● Required action
Only text belongs in your copy of the listing below; reproduce it exactly and leave out the pictures.

● Data listing

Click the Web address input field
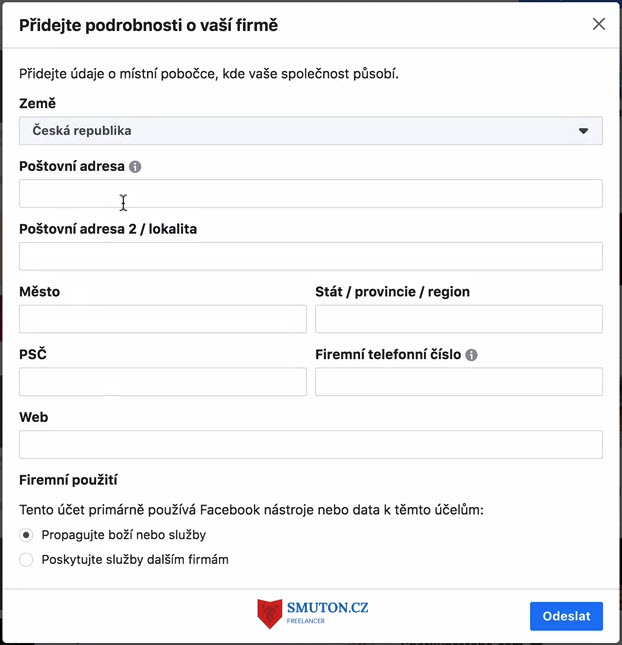This screenshot has width=622, height=645. [311, 444]
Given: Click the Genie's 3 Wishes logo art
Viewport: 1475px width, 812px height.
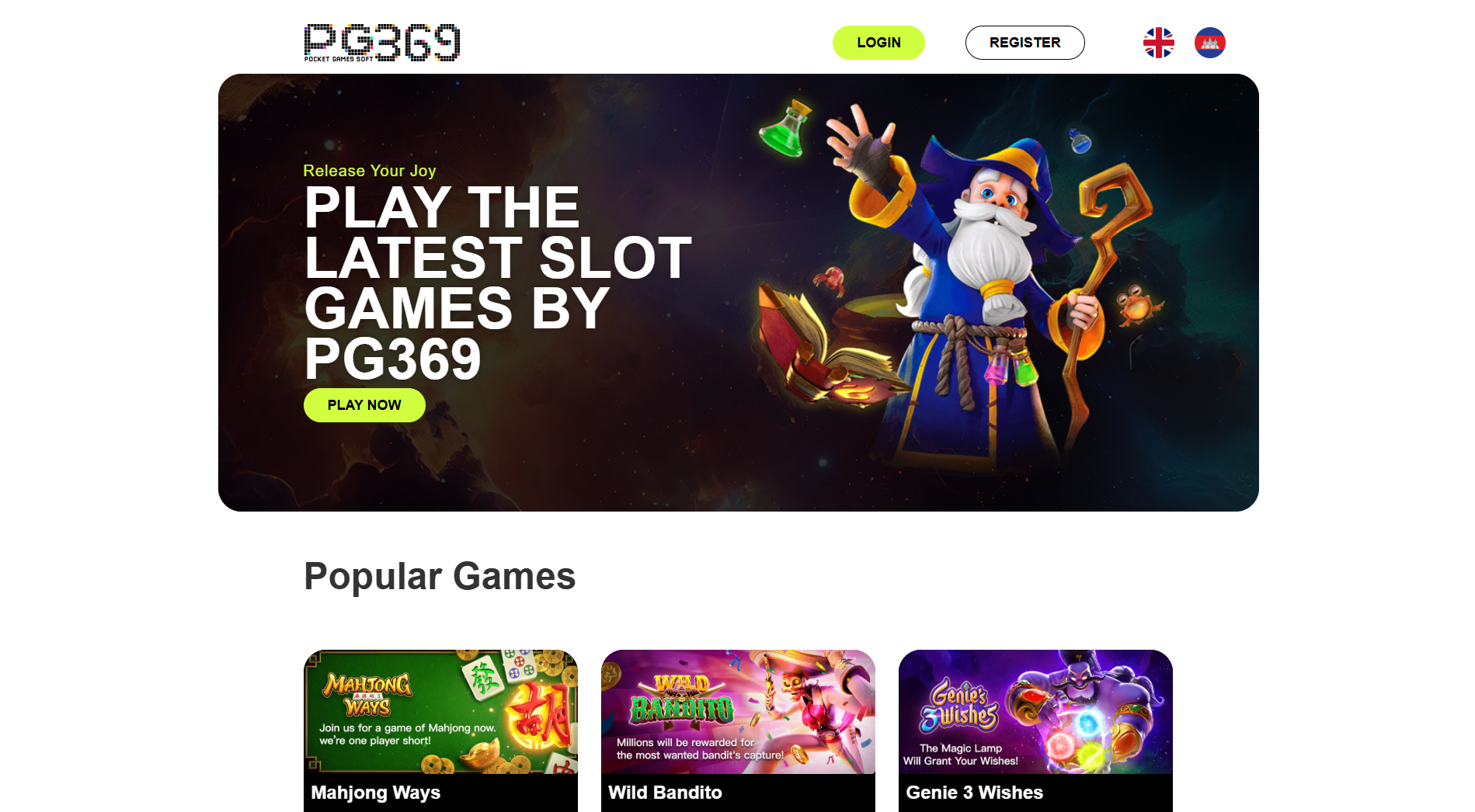Looking at the screenshot, I should (x=960, y=706).
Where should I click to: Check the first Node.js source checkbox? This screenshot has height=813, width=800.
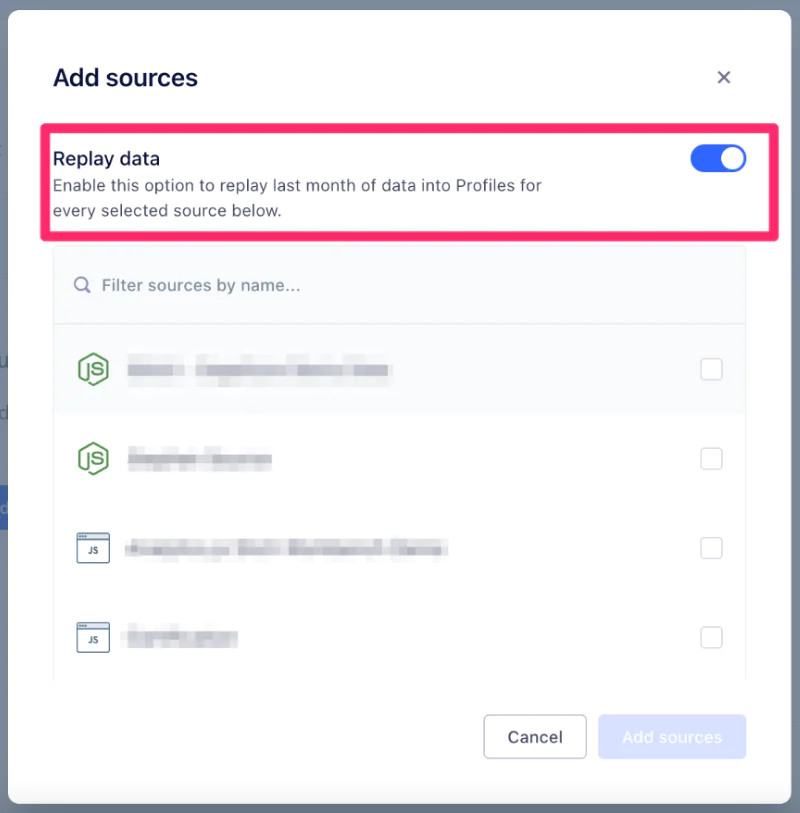[x=711, y=370]
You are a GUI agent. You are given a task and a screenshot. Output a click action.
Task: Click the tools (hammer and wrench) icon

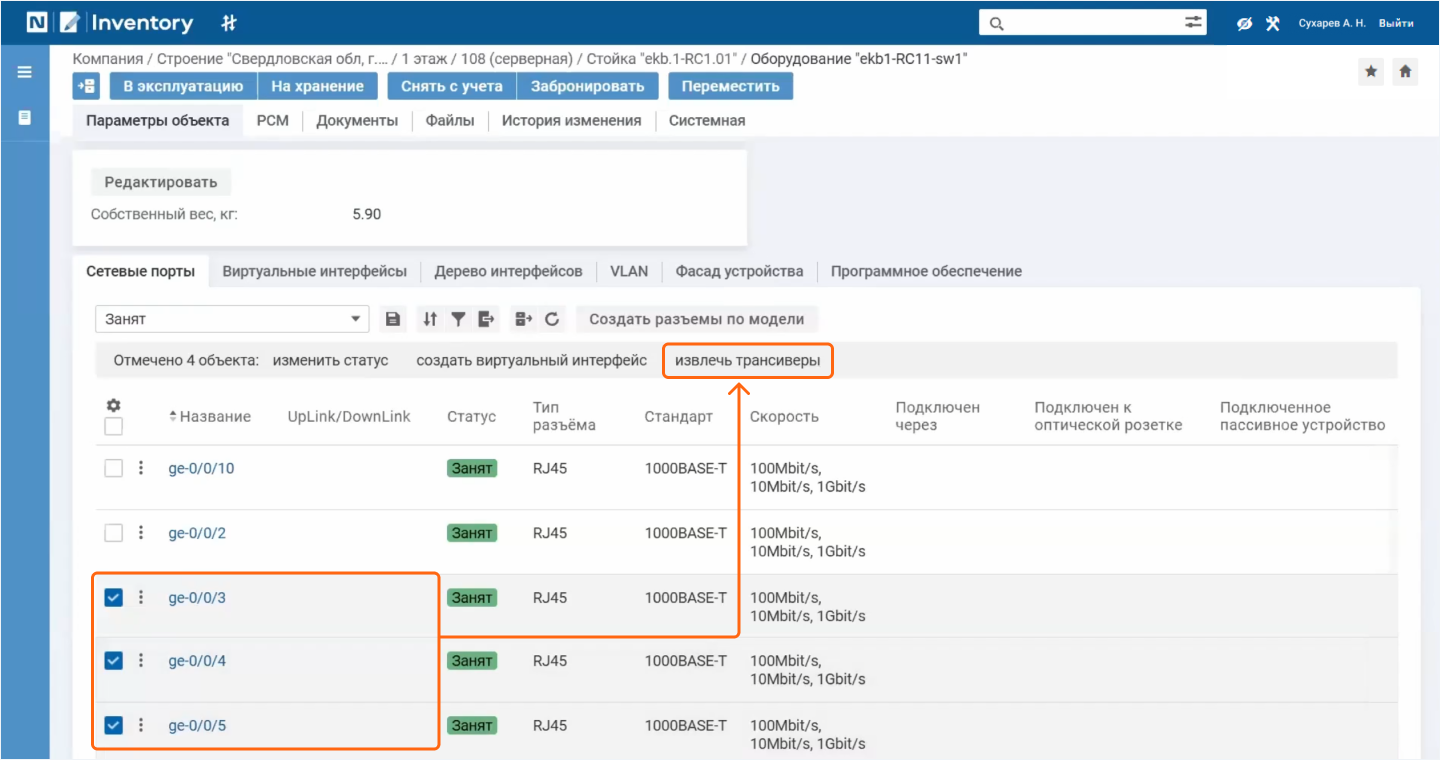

● Exercise output
Click the Web address input field
This screenshot has width=622, height=645. [311, 444]
Given: Click the Genie's 3 Wishes logo art
Viewport: 1475px width, 812px height.
Looking at the screenshot, I should (x=960, y=706).
Where should I click to: Check the first Node.js source checkbox? This screenshot has height=813, width=800.
[x=711, y=370]
You are a GUI agent. You are given a task and a screenshot. Output a click action.
Task: Click the tools (hammer and wrench) icon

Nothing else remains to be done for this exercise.